◆ What you have to do: In the entries below, find the line with "This screenshot has width=913, height=381." and the line with "Viewport: 1200px width, 1410px height.". Print those two and everything between them exactly, and nothing else.
Material provided Start Marker
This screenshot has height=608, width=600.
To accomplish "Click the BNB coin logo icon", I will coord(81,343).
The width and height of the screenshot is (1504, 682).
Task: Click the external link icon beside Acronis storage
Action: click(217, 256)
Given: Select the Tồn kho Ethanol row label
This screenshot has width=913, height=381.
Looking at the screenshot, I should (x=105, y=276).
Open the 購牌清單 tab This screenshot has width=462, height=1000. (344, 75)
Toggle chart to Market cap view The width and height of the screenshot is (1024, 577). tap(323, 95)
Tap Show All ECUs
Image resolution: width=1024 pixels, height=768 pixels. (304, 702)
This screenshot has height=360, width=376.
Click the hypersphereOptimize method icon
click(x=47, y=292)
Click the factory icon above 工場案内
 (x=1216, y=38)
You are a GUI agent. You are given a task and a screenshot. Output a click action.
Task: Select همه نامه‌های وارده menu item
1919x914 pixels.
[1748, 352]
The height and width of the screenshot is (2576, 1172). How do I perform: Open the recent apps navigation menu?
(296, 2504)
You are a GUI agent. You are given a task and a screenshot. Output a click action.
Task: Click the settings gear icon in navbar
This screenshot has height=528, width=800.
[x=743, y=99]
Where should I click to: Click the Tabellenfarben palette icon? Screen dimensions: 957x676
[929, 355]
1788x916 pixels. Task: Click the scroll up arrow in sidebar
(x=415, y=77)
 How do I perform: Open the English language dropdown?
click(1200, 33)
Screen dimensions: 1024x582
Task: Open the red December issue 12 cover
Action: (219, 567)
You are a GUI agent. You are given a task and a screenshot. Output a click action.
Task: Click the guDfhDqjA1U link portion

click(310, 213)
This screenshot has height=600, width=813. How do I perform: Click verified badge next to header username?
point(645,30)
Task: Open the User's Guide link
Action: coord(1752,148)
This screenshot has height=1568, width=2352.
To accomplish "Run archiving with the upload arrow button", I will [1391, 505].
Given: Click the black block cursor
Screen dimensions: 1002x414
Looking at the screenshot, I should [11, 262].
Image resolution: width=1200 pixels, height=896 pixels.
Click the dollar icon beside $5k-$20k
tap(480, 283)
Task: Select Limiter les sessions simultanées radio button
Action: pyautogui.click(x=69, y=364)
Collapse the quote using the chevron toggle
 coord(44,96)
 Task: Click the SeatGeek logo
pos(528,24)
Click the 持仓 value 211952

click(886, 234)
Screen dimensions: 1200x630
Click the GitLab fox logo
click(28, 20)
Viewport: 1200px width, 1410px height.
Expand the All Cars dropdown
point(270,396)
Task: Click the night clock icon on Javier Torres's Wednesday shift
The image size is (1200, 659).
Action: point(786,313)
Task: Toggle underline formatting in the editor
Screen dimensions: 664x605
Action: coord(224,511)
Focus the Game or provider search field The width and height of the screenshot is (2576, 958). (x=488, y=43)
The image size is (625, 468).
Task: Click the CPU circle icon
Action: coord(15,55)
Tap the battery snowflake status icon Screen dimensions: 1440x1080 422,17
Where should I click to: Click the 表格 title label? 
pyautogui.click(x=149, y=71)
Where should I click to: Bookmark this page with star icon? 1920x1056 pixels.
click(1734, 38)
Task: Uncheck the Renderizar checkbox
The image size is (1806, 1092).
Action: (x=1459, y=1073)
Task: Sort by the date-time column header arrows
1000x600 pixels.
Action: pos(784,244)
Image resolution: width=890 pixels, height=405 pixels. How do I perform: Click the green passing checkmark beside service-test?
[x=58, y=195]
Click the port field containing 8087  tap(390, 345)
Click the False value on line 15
Material provided End Marker
◆ Answer section:
This screenshot has width=913, height=381.
Looking at the screenshot, I should (x=105, y=276).
Open the 購牌清單 tab This screenshot has width=462, height=1000. (344, 75)
Toggle chart to Market cap view The width and height of the screenshot is (1024, 577). tap(323, 95)
Tap Show All ECUs
Image resolution: width=1024 pixels, height=768 pixels. (304, 702)
This screenshot has height=360, width=376.
Click the hypersphereOptimize method icon
click(x=47, y=292)
Click the factory icon above 工場案内
 (x=1216, y=38)
You are a GUI agent. You are given a task and a screenshot. Output a click action.
Task: Select همه نامه‌های وارده menu item
1919x914 pixels.
[1748, 352]
The height and width of the screenshot is (2576, 1172). How do I perform: Open the recent apps navigation menu?
(296, 2504)
You are a GUI agent. You are given a task and a screenshot. Output a click action.
Task: Click the settings gear icon in navbar
This screenshot has height=528, width=800.
[x=743, y=99]
Where should I click to: Click the Tabellenfarben palette icon? Screen dimensions: 957x676
[929, 355]
1788x916 pixels. Task: Click the scroll up arrow in sidebar
(x=415, y=77)
 How do I perform: Open the English language dropdown?
click(1200, 33)
Screen dimensions: 1024x582
Task: Open the red December issue 12 cover
Action: (219, 567)
You are a GUI agent. You are given a task and a screenshot. Output a click action.
Task: Click the guDfhDqjA1U link portion

click(310, 213)
This screenshot has height=600, width=813. How do I perform: Click verified badge next to header username?
point(645,30)
Task: Open the User's Guide link
Action: coord(1752,148)
This screenshot has height=1568, width=2352.
To accomplish "Run archiving with the upload arrow button", I will [1391, 505].
Given: Click the black block cursor
Screen dimensions: 1002x414
Looking at the screenshot, I should [11, 262].
Image resolution: width=1200 pixels, height=896 pixels.
Click the dollar icon beside $5k-$20k
tap(480, 283)
Task: Select Limiter les sessions simultanées radio button
Action: pyautogui.click(x=69, y=364)
Collapse the quote using the chevron toggle
 coord(44,96)
 Task: Click the SeatGeek logo
pos(528,24)
Click the 持仓 value 211952

click(886, 234)
Screen dimensions: 1200x630
Click the GitLab fox logo
click(28, 20)
Viewport: 1200px width, 1410px height.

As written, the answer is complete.